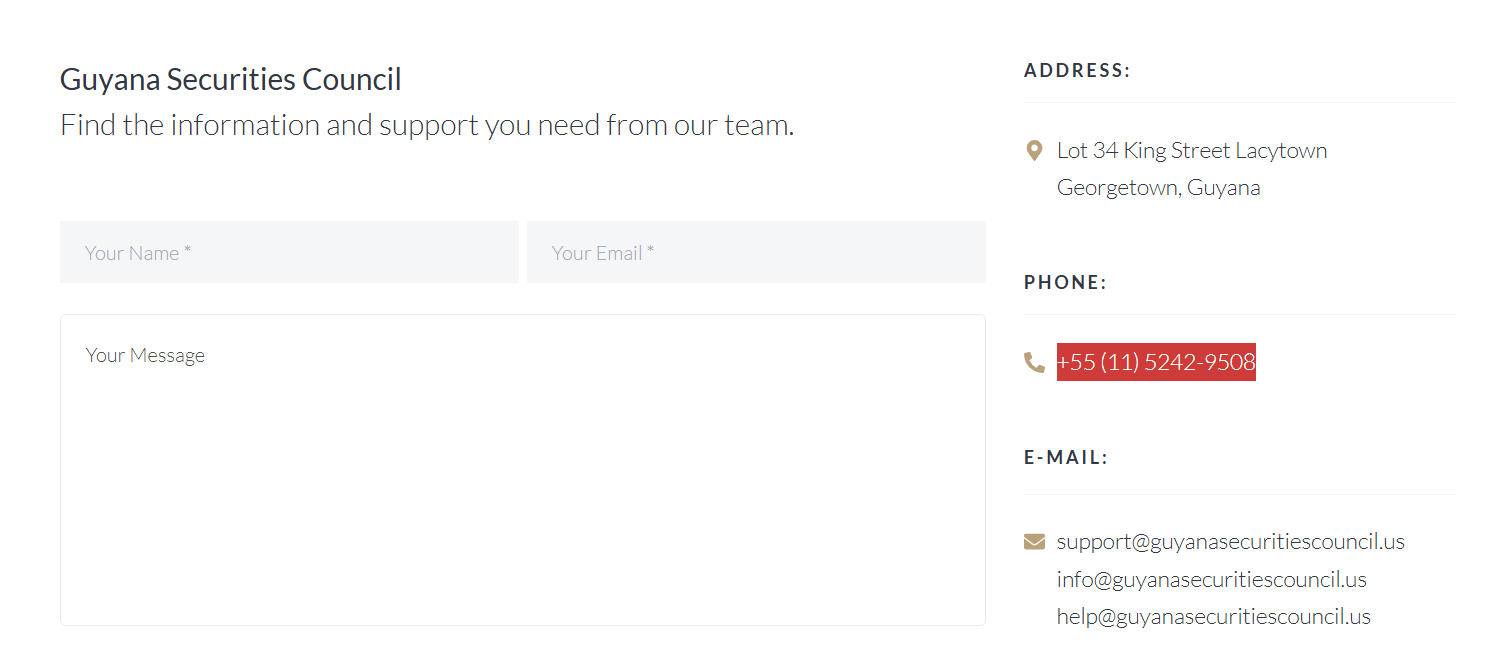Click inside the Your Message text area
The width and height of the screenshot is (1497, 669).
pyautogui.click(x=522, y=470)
--
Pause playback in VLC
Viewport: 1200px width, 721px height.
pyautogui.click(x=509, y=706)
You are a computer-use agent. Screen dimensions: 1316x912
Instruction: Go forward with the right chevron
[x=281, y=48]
--
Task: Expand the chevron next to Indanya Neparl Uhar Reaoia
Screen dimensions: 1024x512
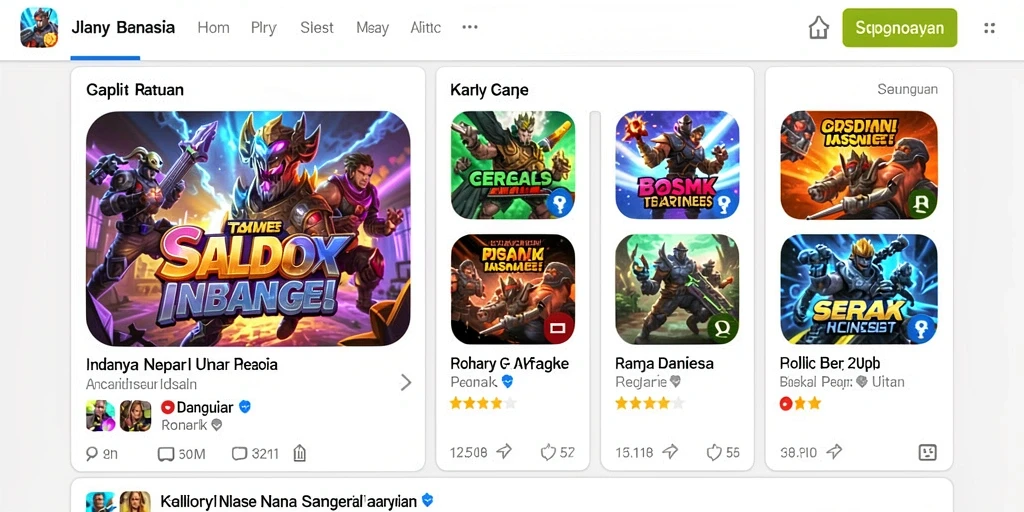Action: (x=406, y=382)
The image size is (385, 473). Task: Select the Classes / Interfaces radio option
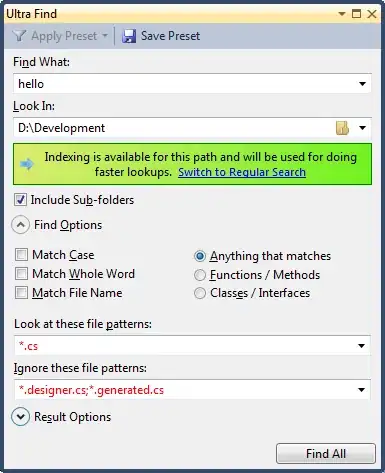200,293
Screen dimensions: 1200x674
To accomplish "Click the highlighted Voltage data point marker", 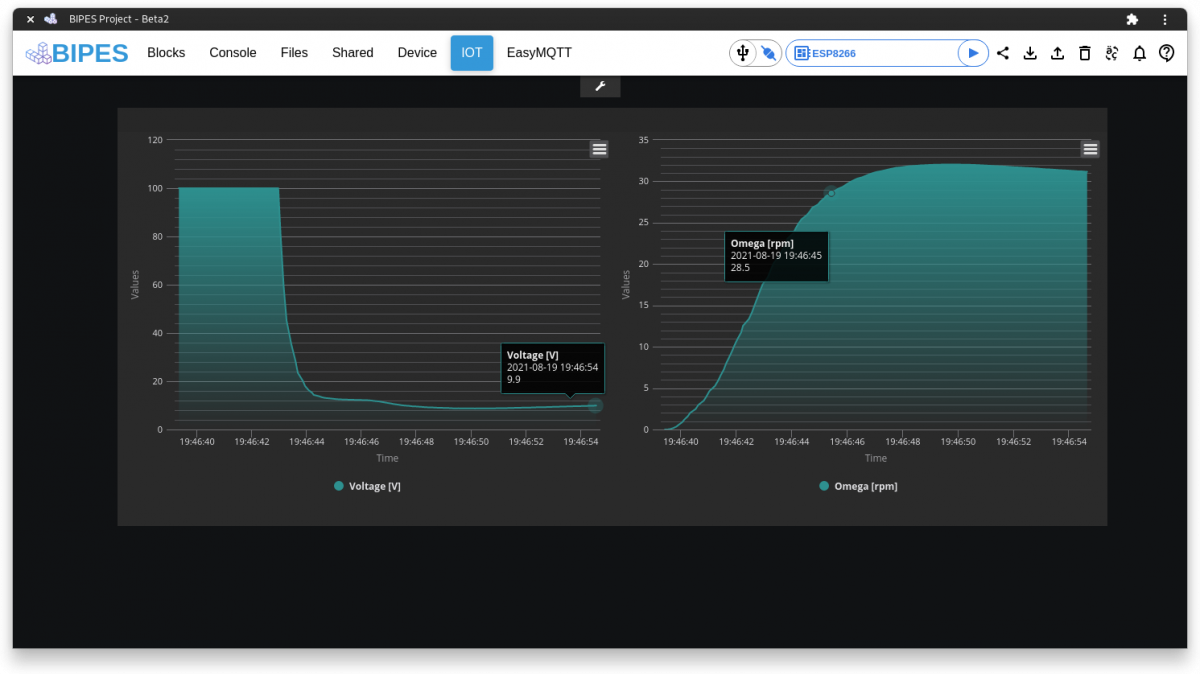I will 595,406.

* WORK TO BE COMPLETED: Output only the stretch above from the line with "Task: Expand the" through the line with "Screen dimensions: 1200x674", reproduced exactly. Exclude pictures.

* TASK RESULT:
Task: Expand the chevron next to Indanya Neparl Uhar Reaoia
Screen dimensions: 1024x512
Action: (x=406, y=382)
The image size is (385, 473). Task: Select the Classes / Interfaces radio option
200,293
Screen dimensions: 1200x674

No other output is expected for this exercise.